« Cash-in-advance constraints and modeling liquidity traps | Main | (Im)perfect financial markets and quantitative easing »

Comments

Feed You can follow this conversation by subscribing to the comment feed for this post.

Nick,

I think its a (US) credit or solvency crisis more than a liquidity crisis. That includes banks, businesses, and households. Asset and balance sheet deflation. The Fed is undertaking credit easing (Bernanke's term for qualitative easing) with an increase in the size of its balance sheet (quantitative easing) only as a necessary result. If it starts buying Treasuries, it will be to manipulate Treasury and mortgage rates, not because it really wants to print money as a result. I'm not sure what the Bank of Canada's intentions are, given that they appear all to be smoking something quite heavy for another type of easing purpose in their economic forecast meetings.

On the other hand, the fear of future inflation, which is rampant already, seems to be entirely a monetarist fear.

From the master himself:

" If all you want is stability of the general price level, apparently it's an easy job to do. I really must say I am surprised at how well all of these different countries have been able to keep to their inflation targets." -Milton Friedman in interview with Robert Kuttner, December 18, 2005.

Full interview: here

Westlope,

Thank you for the Friedman/Kuttner dialogue. I'm a big fan of both of them, but more Friedman theoretically and Kuttner politically. However, this quote is my position, which I've been arguing for years, and conservatives hate it:

RK: I couldn't agree with you more. We have the worst mix of government and private, I could not agree with you more.

MF: We ought to have much more private or much more government.

So thanks for the link. I also believe in a guaranteed income.

It does matter what is bought. It does matter whether currency is used. It does matter whether debt is used. It depends on the situation.

I also believe that wealth/income inequality matter. With a quick glance I do NOT see that mentioned here.
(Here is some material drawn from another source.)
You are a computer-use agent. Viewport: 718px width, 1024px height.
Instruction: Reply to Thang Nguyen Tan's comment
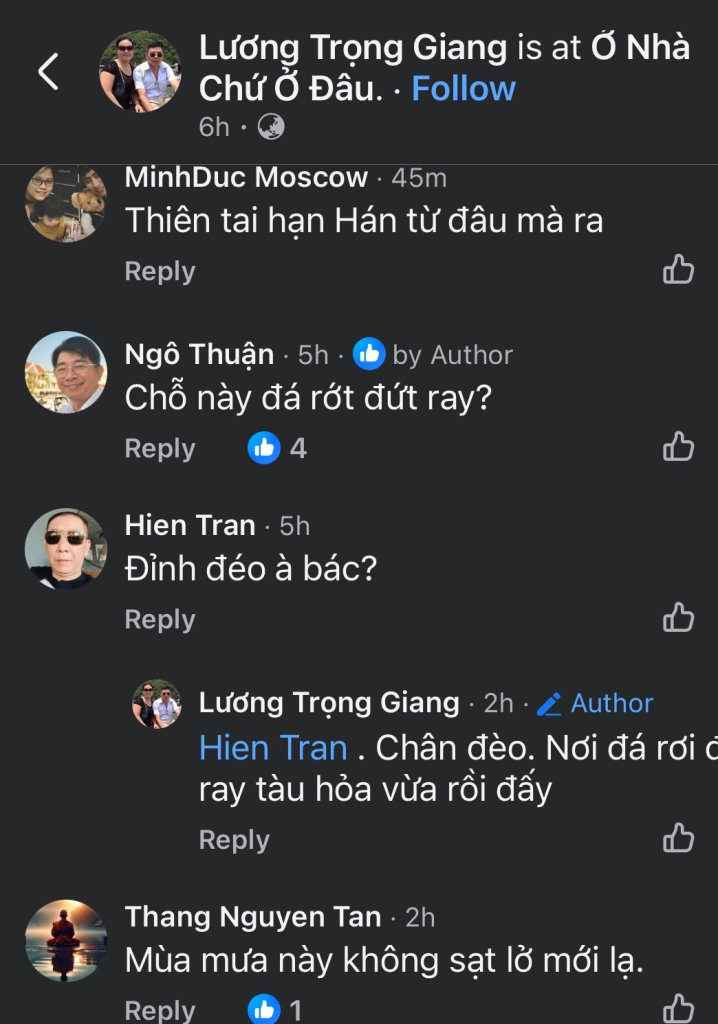click(x=160, y=1010)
JKH: I disagree. I think it is both a liquidity crisis as well (or more than) a solvency crisis. The US was where solvency was (at least at first) most damaged. And yet the US$ rose against other currencies. Because the US$ is the most liquid of all monies (in an international context). The widening spreads between off-the-run and on-the-run bonds suggest an increase in demand for liquidity. And haven't trading volumes for many assets, from houses to ABCP declined drastically, which makes them much less liquid than before, and explains at least part of their declines in price, over and above risk, or changes in perceived fundamentals?

Nick,

Interesting. Here's a real disagreement, or at least a distinction:

Liquidity more than solvency, versus solvency more than liquidity.

I'll be back.

"And haven't trading volumes for many assets, from houses to ABCP declined drastically, which makes them much less liquid than before, and explains at least part of their declines in price, over and above risk, or changes in perceived fundamentals?"
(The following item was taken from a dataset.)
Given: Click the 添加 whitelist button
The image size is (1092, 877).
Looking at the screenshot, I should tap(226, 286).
If we're talking about the bad assets like sub-prime MBS, lack of liquidity is actually keeping their value up at the moment, and perceived risk is driving it down. There are many buyers who wish to buy MBS, at a market price, but the big holders are refusing to sell a) because if the securities were cleared at a market price, the institution selling them would be revealed to be insolvent and b) these institutions think that they can get a better above-market price from the government. This is what Krugman has been saying about the bad asset buying: it only helps if the government drastically overpays, because the default rates (risk) dictate that the value is far lower than what the banks have them valued at on their balance sheet, and if they are valued based on standard models, the rate of default alone implies a price that renders the institutions insolvent. The banks can't acknowledge fundamentals, because they are fundamentally insolvent. Letting them value this stuff highly on their books lets them stay in existence, but the drawback is that it destroys liquidity in those markets, because they can't sell.
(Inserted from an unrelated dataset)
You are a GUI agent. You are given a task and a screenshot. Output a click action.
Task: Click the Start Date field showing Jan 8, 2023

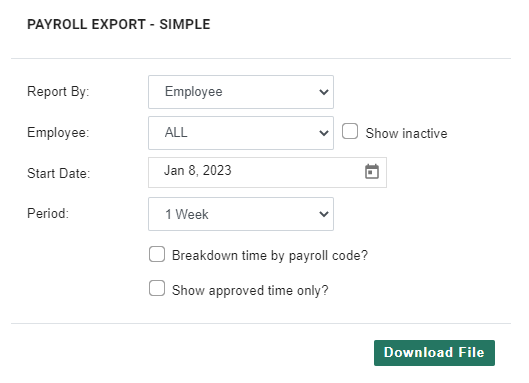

Take aMBS with a face value of $100, and if it declines below $50 the institution holding it becomes insolvent:

On the books it is written down to $80
The government is willing to pay $60
The default rates imply that it is only worth $30
In a liquidity constrained and risk averse market, buyers are only willing to pay $20 (the effect that you mentioned originally)

So I would say that the lack of liquidity is actually keeping the prices up in many of these markets, because it allows the banks to price their assets at face value, which is far far above fundamental value. Lack of liquidity is depressing the Bid by $10, but increasing the Ask by $50.

bob: OK. The bid-ask spreads are increasing. Let me restate what I perhaps should have said: the lack of liquidity is reducing demand for those assets. And perhaps there's a nasty negative feedback loop, in that lack of liquidity discourages both selling and buying, which worsens liquidity further.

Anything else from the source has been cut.